Not so much time ago I wrote a post on my personal infrastructure, as it has been evolving since it was an old laptop running Nginx at home and that evolution is reflected in the way it is structured, it has been changing for years alongside my knowledge about a lot of technologies, I learned about Docker, Terraform, VPNs or Ansible when it was already built and that is reflected on its heterogeneous shape.
In the beginning, I focused on the availability since I was moving and I wouldn't be able to physically access the laptop anymore, so I put a focus on VPS and migrated everything to different cloud providers, then it came Dockerization, Terraformation, and so.
Recently, I decided to focus again on self-hosting, the two main reasons for doing so is to decrease my cloud providers bill which at this point is starting to be a bit worrisome, and also to keep my own data private, I believe in a world in which your data is not owned by some big corporation and want to be active about it.
To do so I did set up an OpenVPN server in one of the cloud instances I owned and experimented with some Raspberry Pi's to have a hybrid approach, some applications (Docker containers) are served directly on the VPS instance but others live in the Raspberry Pi.
This worked and I could reach
app2.mydomain.com and it would be the same, regardless of being a container running on the Google Cloud instance or the Raspberry Pi. Also, after spending a lot of time troubleshooting different issues with OpenVPN I can say I gained enough experience with it not to have availability issues anymore.

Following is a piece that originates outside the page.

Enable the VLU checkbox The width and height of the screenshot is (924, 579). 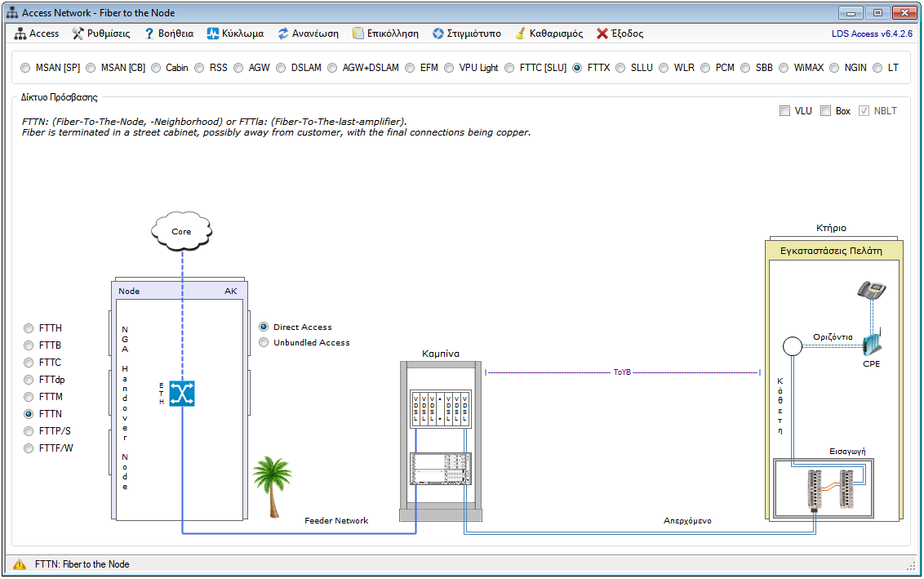pos(784,111)
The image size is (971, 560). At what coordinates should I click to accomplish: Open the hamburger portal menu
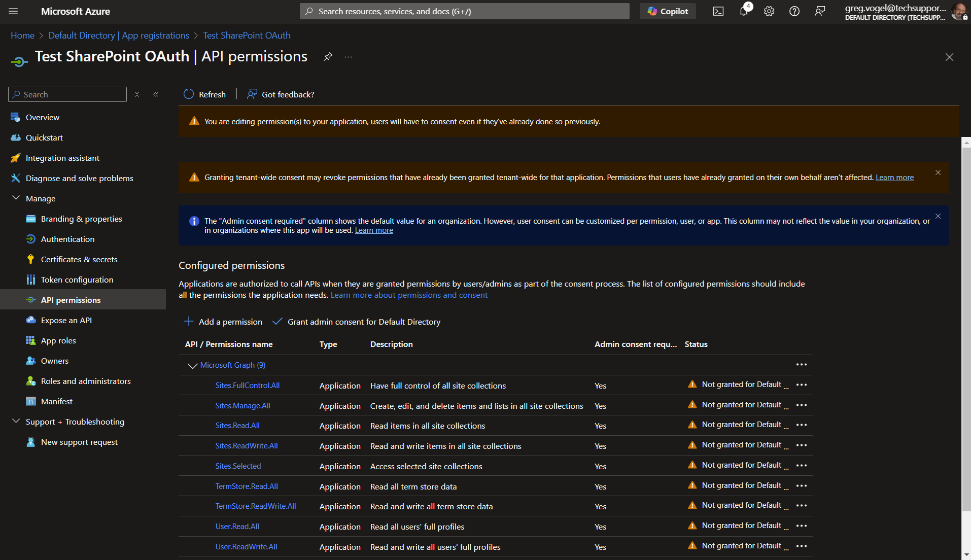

Microservices and authentication Proxy
During this time my way of designing the architecture of applications also changed, I went from being a PHP developer to a Python developer and also gained interest in microservices, so the newer applications I was writing were different and required a different setup. The latest set of applications I made was using FastAPI and more importantly, these applications share some services like a Notifications Service for Telegram, or the authentication that is delegated to Pomerium. This was a big mindset change for me before I was conditioned by the way I was writing
docker-compose files, one application will consist of one app container, one database container, one Redis container, etc... and I was replicating this on the production infrastructure, which was very app-oriented but also was much more expensive since I was running one database docker container for each database and I could be sharing these and saving some money.
Another reason to start thinking about this redesign was my experience using Pomerium for the new applications I made, delegating authentication to a proxy saved a lot of headaches for me and my "users" and naturally wanted to put everything behind this proxy.
So now my idea is to build this homogeneous network of containers all interconnected using OpenVPN regardless of them being on Google Cloud, AWS, Azure, or a Raspberry Pi at home, and I want most (but not all of them) password protected using Google Accounts.
New VPS instance as a gate
The first successful step I took yesterday was making a new VPS instance that will act as a gate, all DNS records of all applications will eventually point to this gate and the only purpose of this instance will be authorizing and redirecting, it also runs an OpenVPN server so all other instances that are connected to it and will receive traffic are OpenVPN clients. Another advantage is that now HTTPS traffic and certification happens only from the outside to the gate, and once past the gate, all traffic is just HTTP. So certificate management is also centralized at one point.
Yesterday I was able to successfully create and configure the gate instance and then move the Azure instance that is running Kimai and Mealie behind to make both applications protected by a Google Account and reachable only through this gate instance, the new infrastructure then looks something like this.
And the idea is to progressively move everything to that single authorized OpenVPN network. That is solving some of the problems but not all, I still would like to solve the interconnection issue, I still don't know how easy would it be for a container to be able to reach the notifications service of another container of the network so it can also use its services but... that's a problem for future me and would be in a future blog post.
As always you can always see the updated code of the orchestration of the whole infrastructure on:
And even clone it and replicate it yourself entirely or the parts of it you are interested in. Everything I do is public and open-source. Also if you are interested in a more detailed explanation of some of the problems I had to face when configuring this, I have a bunch of personal notes I wrote along the process but these are not structured enough for making a blog post, but if there is interest on it I can take some time to write some things properly.